__TRAVAIL DEMANDÉ__
Prolongez le billet ci-dessous sur l'église d'Ibiato en reprenant juste après sa dernière phrase.

+++ TEXTE À LIRE +++

Pitch

Fragments de voyages en Bolivie par un apprenti linguiste étudiant la langue des Siriono.

dimanche 18 mai 2014

Veillées et loges

Ce week-end, c'était l'anniversaire de l'église d'Ibiato, et comme je ne suis pas tombé dans la marmite d'eau bénite quand j'étais petit, j'ai du mal avec tout ça. C'est de ça que je voudrai vous parler aujourd'hui, du sentiment religieux, des croyances et des églises. Amen. Et pour rendre supportables mes derniers paragraphes d'un athéisme fulgurant, je vous propose à nouveau des photos de nuit du village d'Ibiato, prises pendant une soirée de la semaine ainsi que pendant ce week-end. J'en avais déjà un peu parlé il y a deux ans.
Il faisait déjà nuit, je testais les réglages de mon appareil photo.
L'église d'Ibiato est une église évangélique quadrangulaire (c'est pas la forme, c'est le nom du consortium) fondée pour civiliser les sauvages du coin, les sirionos. Elle n'a que quatre-vingt ans et le souvenir du fondateur est encore très présent. Jusque dans les années 90, le fils du fondateur continuait ses messes dans le très-saint édifice surplombant le village. Ensuite, une grosse vague de débauche, due notamment à l'ouverture d'une route à proximité, qui a entrainé des arrivées d'alcool et des départs en nombre. Un nouveau pasteur a finalement été nommé l'année dernière, un fils du village, qui ne parle plus la langue faute de l'avoir pratiquée mais qui vit ici et veut relancer l'activité de l'église.
Voilà l'église d'Ibiato, avec son nouveau toit un éclairage nuit d'orient.

Pour cela, il invite régulièrement des pasteurs venant d'autres églises, notamment de La Paz, de Cochabamba et de Santa Cruz. L'ONG Samaritan's Purse, les bons samaritains, sont aussi des frères et tout ce beau monde était là pour l'anniversaire de l'église. C'est quelque chose qui m'a étonné. Ils sont d'églises différentes, et pourtant se réunissent. Quant on vient d'un pays où les villages ont des cimetières catholiques et des cimetières protestants, ça fait bizarre. Ici, il y a plusieurs églises, et même au sein du village, il y a deux églises, mais il n'y a pas de compétition, ils sont tous frères. J'comprenais pas trop au départ, mais finalement dans leur logique ils sont unis par l'amour du Christ, ça fait sens pour eux. Probablement comme deux supporteurs de foot qui peuvent parler de leur passion sans pourtant supporter les mêmes joueurs.
Deux maisons de l'autre côté de la colline.
Ah oui, ils ont tous adopté la croyance en Dieu. Pas un ne la remet en cause et ils ne comprennent pas que je puisse ne pas croire. Un dimanche soir, Gardenia, une fille qui a habité un temps la maison de mes hôtes me demanda si j'allais au culte. Le dialogue a à peu près donné ça (à une traduction près) :
- Tu vas au culte ?
- J'crois pas.
- Pourquoi ?
- J'crois pas.
Depuis l'église, éclairage public et herbe d'un vert surnaturel.

+++ DONNÉES FOURNIES +++

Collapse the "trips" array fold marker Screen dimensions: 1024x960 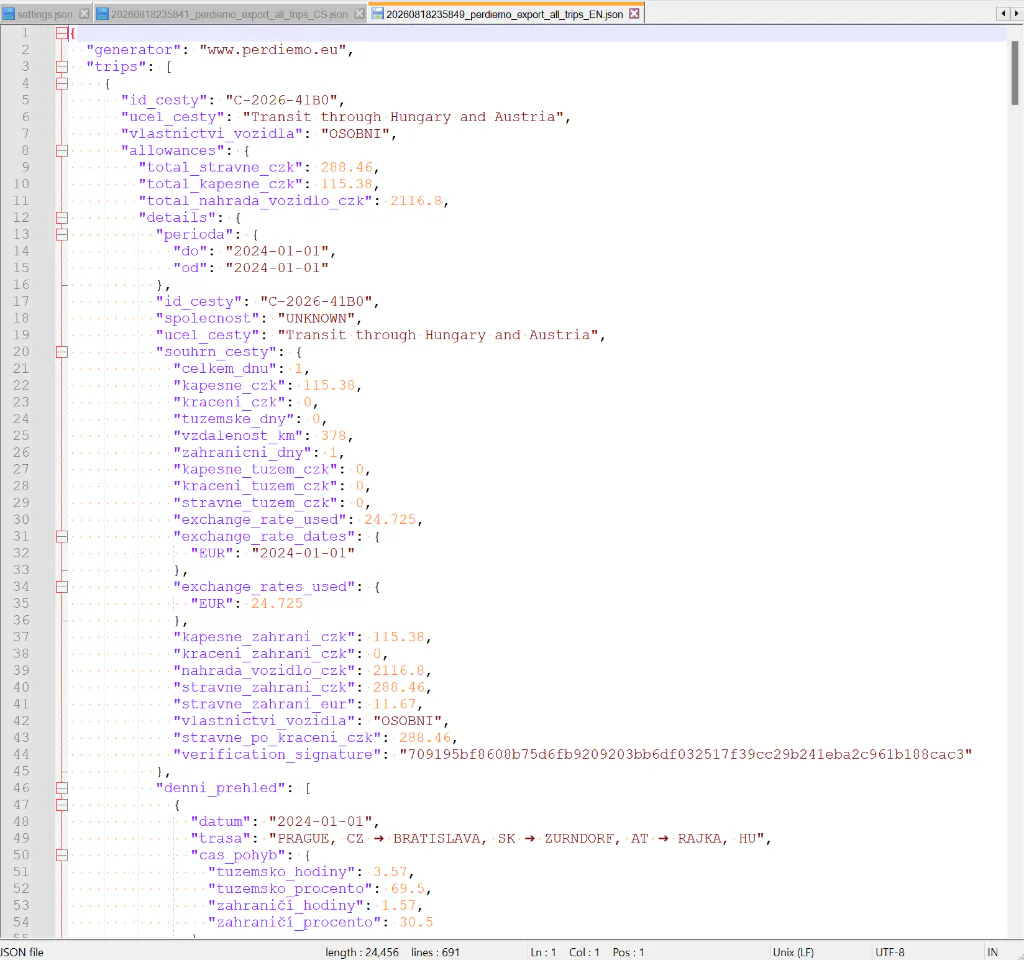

+++

__PROBLÈME RÉSOLU__
L'église d'Ibiato tombait en ruine par endroit, des chauve-souris y avaient leurs nids, elle était en triste état, et pour nettoyer leurs cœurs, ils ont voulus rénover leur bâtiment. Pour cela, point de campagne de dons, pas de sollicitations à la cantonade (j'suis sûr qu'il y a un nom pour les membres d'une église, mais il m'échappe...les dévots ? la congrégation ?), pas d'appel à la bonne volonté mais d'abord une prière et la rédaction d'une sollicitation pour les autres églises. Et j'étais là au moment où ça s'est fait, j'ai donné un léger coup de main en tapant les courriers, en gardant le contact via internet avec quelques pasteurs, du coup, ils me remercient à chaque fois pour mon aide. Une fois les tuiles payées, il fallait s'y mettre, et c'est devenu plus compliqué.
Depuis le même endroit, levé de lune.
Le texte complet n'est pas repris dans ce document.